- What you are asked to do:
Identify all lines in the listing that include the word "computer", and copy them out.
───── Data excerpts
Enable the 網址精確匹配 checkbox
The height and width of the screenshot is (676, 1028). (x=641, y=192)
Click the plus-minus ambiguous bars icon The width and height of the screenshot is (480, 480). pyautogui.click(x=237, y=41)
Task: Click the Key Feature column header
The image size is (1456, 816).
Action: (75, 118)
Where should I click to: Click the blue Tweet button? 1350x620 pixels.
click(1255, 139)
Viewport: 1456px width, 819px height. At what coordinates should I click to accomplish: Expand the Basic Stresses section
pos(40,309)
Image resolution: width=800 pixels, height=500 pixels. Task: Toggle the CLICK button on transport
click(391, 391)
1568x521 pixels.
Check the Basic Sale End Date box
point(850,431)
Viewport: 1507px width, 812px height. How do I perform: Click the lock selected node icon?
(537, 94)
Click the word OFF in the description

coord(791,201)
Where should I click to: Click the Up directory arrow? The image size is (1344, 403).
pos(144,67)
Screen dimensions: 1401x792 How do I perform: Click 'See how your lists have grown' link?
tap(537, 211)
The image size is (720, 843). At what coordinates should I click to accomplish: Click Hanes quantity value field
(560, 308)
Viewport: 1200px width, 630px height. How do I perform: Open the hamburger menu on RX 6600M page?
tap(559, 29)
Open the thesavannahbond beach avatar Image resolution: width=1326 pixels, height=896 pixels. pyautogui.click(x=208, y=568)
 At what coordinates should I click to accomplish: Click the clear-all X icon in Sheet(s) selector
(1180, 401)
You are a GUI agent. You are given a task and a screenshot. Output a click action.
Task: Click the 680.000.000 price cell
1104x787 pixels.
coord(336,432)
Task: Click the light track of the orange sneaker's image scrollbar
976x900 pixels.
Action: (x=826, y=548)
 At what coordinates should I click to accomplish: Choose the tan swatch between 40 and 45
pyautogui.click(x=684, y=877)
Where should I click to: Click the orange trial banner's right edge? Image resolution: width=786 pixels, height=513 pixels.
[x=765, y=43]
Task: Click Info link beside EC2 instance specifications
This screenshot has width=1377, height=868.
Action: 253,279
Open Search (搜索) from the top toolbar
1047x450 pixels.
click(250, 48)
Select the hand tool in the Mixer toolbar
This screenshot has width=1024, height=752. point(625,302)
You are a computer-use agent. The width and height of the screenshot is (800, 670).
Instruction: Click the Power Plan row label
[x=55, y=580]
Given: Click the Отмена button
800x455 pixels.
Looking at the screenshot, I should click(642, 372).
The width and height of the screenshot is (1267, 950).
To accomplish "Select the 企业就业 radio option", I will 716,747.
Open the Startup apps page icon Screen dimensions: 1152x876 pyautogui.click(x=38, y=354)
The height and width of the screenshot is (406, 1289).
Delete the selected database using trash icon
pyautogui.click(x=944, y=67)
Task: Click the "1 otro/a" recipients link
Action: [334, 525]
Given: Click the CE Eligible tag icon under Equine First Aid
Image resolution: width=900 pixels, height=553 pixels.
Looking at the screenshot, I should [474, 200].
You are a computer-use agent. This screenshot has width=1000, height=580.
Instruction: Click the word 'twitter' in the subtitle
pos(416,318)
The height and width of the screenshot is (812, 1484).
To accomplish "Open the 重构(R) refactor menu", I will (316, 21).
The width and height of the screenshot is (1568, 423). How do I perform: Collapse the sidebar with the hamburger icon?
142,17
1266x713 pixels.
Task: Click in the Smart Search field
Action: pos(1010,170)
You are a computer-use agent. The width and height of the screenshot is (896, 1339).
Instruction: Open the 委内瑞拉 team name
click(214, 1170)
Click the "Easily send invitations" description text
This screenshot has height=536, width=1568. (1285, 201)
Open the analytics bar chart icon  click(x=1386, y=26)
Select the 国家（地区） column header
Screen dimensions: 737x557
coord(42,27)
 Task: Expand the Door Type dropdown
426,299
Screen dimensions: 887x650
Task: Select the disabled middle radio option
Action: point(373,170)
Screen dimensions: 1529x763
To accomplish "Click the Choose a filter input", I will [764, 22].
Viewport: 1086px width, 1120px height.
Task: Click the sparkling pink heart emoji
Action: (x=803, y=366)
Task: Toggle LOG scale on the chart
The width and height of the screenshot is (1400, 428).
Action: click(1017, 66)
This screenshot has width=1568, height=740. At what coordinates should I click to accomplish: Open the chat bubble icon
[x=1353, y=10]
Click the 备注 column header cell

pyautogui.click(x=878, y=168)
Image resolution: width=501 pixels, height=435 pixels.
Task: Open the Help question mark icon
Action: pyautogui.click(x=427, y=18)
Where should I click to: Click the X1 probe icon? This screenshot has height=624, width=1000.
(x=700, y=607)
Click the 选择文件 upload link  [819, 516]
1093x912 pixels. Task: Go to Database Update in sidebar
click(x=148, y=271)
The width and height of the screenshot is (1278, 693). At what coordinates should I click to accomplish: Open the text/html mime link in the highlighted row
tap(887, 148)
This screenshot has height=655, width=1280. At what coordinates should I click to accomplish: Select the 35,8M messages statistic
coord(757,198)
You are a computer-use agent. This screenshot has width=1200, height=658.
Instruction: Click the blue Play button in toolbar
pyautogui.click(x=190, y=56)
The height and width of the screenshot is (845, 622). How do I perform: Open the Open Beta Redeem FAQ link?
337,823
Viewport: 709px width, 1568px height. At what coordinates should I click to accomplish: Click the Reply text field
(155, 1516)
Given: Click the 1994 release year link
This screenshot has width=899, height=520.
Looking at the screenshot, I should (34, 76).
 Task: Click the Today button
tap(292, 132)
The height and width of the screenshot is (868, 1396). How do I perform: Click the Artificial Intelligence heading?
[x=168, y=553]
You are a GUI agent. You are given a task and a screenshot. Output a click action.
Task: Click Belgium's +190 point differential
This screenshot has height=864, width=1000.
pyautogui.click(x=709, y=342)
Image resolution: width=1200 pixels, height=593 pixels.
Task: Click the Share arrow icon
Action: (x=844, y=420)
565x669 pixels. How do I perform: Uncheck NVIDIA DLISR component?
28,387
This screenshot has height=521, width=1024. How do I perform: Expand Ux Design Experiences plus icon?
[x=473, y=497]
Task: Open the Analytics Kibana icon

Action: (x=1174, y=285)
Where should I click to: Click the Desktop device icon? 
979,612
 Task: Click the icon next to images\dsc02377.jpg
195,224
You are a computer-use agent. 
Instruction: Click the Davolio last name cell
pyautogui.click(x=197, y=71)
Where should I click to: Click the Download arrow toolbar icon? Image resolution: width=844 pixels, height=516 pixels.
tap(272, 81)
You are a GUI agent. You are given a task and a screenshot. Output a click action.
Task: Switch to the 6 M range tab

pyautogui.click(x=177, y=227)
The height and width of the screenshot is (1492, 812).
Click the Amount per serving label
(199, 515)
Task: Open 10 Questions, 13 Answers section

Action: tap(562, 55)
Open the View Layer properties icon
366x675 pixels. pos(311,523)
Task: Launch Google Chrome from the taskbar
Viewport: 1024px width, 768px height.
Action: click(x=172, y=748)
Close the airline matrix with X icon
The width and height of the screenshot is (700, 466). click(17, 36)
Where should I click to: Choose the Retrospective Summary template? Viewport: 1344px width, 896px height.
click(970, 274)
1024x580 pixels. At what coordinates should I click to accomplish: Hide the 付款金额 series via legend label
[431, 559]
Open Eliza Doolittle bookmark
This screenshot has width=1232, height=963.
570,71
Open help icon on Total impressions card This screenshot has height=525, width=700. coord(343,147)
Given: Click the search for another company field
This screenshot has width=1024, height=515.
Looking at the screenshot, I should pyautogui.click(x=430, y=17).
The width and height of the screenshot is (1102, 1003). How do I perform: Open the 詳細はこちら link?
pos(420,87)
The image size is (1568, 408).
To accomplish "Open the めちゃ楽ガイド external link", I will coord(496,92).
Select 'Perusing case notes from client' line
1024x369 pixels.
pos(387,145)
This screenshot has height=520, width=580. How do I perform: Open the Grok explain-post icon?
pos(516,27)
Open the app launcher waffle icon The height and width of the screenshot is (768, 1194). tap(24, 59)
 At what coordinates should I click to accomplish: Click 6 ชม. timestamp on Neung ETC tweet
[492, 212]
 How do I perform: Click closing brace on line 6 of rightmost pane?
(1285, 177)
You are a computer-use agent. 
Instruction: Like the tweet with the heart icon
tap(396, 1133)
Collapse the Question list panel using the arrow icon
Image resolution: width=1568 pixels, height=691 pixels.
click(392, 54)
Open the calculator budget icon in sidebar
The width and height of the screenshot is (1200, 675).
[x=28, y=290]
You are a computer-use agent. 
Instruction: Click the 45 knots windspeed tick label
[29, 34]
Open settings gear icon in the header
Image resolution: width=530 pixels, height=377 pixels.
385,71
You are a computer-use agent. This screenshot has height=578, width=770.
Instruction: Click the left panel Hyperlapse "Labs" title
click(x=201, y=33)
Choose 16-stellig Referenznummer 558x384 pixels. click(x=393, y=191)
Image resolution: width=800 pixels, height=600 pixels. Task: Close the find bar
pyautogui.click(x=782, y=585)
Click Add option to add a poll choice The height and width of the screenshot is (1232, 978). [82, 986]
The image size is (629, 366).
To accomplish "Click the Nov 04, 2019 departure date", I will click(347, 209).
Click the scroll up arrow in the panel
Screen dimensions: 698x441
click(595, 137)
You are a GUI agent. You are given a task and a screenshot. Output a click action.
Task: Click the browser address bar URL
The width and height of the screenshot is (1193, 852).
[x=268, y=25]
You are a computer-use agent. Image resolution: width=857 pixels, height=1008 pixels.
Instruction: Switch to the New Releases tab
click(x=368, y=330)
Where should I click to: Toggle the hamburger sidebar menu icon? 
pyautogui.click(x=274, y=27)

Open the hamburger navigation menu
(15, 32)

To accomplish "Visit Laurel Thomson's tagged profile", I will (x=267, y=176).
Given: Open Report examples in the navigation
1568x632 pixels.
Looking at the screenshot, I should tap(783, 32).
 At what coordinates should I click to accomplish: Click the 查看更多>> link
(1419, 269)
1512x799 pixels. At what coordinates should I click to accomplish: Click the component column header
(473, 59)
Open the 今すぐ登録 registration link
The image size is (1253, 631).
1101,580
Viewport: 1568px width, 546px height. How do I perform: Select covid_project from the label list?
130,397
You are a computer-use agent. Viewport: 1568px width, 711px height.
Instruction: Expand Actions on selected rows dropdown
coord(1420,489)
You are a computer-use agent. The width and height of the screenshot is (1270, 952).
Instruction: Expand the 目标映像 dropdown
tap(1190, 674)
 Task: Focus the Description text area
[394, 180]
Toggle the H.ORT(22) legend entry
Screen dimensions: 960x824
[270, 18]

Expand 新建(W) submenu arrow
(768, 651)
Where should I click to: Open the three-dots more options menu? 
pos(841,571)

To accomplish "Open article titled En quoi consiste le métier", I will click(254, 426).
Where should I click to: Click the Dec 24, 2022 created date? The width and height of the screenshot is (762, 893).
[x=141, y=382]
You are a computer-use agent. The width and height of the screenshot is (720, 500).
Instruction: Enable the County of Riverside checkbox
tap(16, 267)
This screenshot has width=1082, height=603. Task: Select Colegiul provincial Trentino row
──────────
- Result of the task:
You are a computer-use agent. The width and height of the screenshot is (800, 670).
You are a computer-use agent. This screenshot has width=1000, height=580.
You are a computer-use agent. The width and height of the screenshot is (896, 1339).
You are a computer-use agent. This screenshot has width=1200, height=658.
You are a computer-use agent. 
You are a computer-use agent. 
You are a computer-use agent. 
You are a computer-use agent. This screenshot has height=578, width=770.
You are a computer-use agent. Image resolution: width=857 pixels, height=1008 pixels.
You are a computer-use agent. Viewport: 1568px width, 711px height.
You are a computer-use agent. The width and height of the screenshot is (1270, 952).
You are a computer-use agent. The width and height of the screenshot is (720, 500).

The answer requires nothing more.